Document extract —
· · · · · · ·

Patent ductus arteriosus: Persistence of a patent ductus arteriosus results in left-to-right shunt from aorta to pulmonary artery, and can lead to pulmonary overcirculation, pulmonary hypertension and heart failure.

Potts shunt: fenestration-type direct communication created between descending aorta and left pulmonary artery. Designed to provide some pulmonary blood flow through a systemic-to-pulmonary communication.

Rastelli procedure: in situations such as certain sub-types of double outlet right ventricle, LV outflow is accomplished by routing blood across a VSD patch, which serves as a baffle. An RV-PA conduit provides pulmonary blood flow.

Ross procedure: for some cases of aortic valve replacement, the patient’s own pulmonary valve (pulmonary autograft) is transposed to the aortic position. A cadaveric or bioprosthetic pulmonary valve is then used to replace the patient’s native pulmonary valve. The advantage of this procedure is the superior longevity of an autograft compared with currently available homografts, and is the only option that provides the possibility of growth, thereby appealing for use in children. 

Sano shunt: an RV-PA conduit.

Senning procedure: a similar procedure to the Mustard procedure, although autologous tissue from the right atrial wall or inter-atrial septum is used rather than the pericardium or synthetic material used in the Mustard procedure.

Starnes procedure: as an alternative to biventricular repair of Ebstein’s anomaly, the Starnes procedure involves patch closure of the TV, reduction atrioplasty and/or RV plication, formation of an unrestrictive ASD, and creation of pulmonary blood flow through a mBT shunt, thereby creating single ventricle physiology.

Taussig-Bing anomaly: a heart with a double outlet right ventricle with a subpulmonary VSD. Left ventricular oxygenated blood is preferentially streamed into the pulmonary artery, and therefore behaves physiologically as a heart with transposition of the great arteries.

· · · · · · ·

Collected data —
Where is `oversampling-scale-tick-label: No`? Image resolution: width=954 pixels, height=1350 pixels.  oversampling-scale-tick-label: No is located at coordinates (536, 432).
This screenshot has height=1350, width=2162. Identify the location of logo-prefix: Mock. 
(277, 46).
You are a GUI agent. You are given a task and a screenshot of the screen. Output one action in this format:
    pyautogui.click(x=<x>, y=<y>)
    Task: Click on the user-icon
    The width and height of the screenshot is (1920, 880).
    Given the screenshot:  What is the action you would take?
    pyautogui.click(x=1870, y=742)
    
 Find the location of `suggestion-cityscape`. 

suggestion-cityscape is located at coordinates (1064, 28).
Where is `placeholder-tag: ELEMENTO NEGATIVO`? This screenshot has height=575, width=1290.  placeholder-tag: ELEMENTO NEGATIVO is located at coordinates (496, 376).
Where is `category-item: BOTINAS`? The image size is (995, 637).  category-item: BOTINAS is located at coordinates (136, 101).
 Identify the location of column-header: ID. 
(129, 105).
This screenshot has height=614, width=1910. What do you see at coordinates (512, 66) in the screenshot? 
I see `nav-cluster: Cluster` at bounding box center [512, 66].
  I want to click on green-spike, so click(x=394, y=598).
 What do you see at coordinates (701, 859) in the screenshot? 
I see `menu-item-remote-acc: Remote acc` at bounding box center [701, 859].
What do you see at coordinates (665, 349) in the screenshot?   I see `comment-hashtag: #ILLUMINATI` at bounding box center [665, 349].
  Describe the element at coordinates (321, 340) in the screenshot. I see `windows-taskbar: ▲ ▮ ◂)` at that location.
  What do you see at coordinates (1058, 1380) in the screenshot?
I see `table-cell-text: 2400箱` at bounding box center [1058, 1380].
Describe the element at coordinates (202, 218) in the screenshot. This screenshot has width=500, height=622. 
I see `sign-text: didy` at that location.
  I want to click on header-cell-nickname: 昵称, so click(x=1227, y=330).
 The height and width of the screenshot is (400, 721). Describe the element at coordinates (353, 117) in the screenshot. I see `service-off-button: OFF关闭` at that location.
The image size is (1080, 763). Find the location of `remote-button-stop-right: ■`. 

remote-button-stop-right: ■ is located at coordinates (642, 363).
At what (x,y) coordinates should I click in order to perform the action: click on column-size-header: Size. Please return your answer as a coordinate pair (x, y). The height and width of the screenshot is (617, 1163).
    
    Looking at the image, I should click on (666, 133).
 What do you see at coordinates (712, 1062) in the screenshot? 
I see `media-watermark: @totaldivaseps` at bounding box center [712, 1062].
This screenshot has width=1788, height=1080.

· · · · · · ·

Exercise tasks —
#1 According to the heart surgery glossary, what tissue does the Senning procedure use in place of pericardium or synthetic material?
#2 Reproduce the part of the heart surgery glossary that opens with the words containing "Patent ductus arteriosus: Persistence" and closes with "pulmonary blood flow.".
#3 Carry on the heart surgery glossary from its last entry, adding further entries.

Answers below —
#1 Autologous tissue from the right atrial wall or inter-atrial septum.

#2
Patent ductus arteriosus: Persistence of a patent ductus arteriosus results in left-to-right shunt from aorta to pulmonary artery, and can lead to pulmonary overcirculation, pulmonary hypertension and heart failure.

Potts shunt: fenestration-type direct communication created between descending aorta and left pulmonary artery. Designed to provide some pulmonary blood flow through a systemic-to-pulmonary communication.

Rastelli procedure: in situations such as certain sub-types of double outlet right ventricle, LV outflow is accomplished by routing blood across a VSD patch, which serves as a baffle. An RV-PA conduit provides pulmonary blood flow.

#3
Transposition of the great arteries: in d-transposition, there is ventricular-arterial discordance, whereby the aorta arises from the right ventricle and the pulmonary artery arises from the left ventricle. Treatment historically involved either a Mustard or Senning procedure. Current definitive treatment is a Jatene procedure (arterial switch). In the rarer l-transposition (synonymous with ‘congenitally-corrected transposition’), there is both atrio-ventricular and ventricular-arterial discordance. The right atrium drains blood through a mitral valve into a right-sided morphological left ventricle, which ejects into the pulmonary artery. The left atrium drains blood through a tricuspid valve into a left-sided morphological right ventricle, which ejects into the aorta. Treatment may include a double switch, involving both a Senning and a Jatene procedure, to allow the morphological left ventricle to become the systemic pump. 

Truncus Arteriosus: a defect in which the pulmonary artery and aorta exit the heart as a single trunk. There is a VSD, which the trunk overrides.

Ventricular septal defect: a defect in the ventricular septum. When large and unrestricted, this commonly leads to significant left-to-right shunting and pulmonary overcirculation. A number of types exist depending on position within the septum and relation to intracardiac structures, including inlet, outlet, perimembranous, muscular, and apical.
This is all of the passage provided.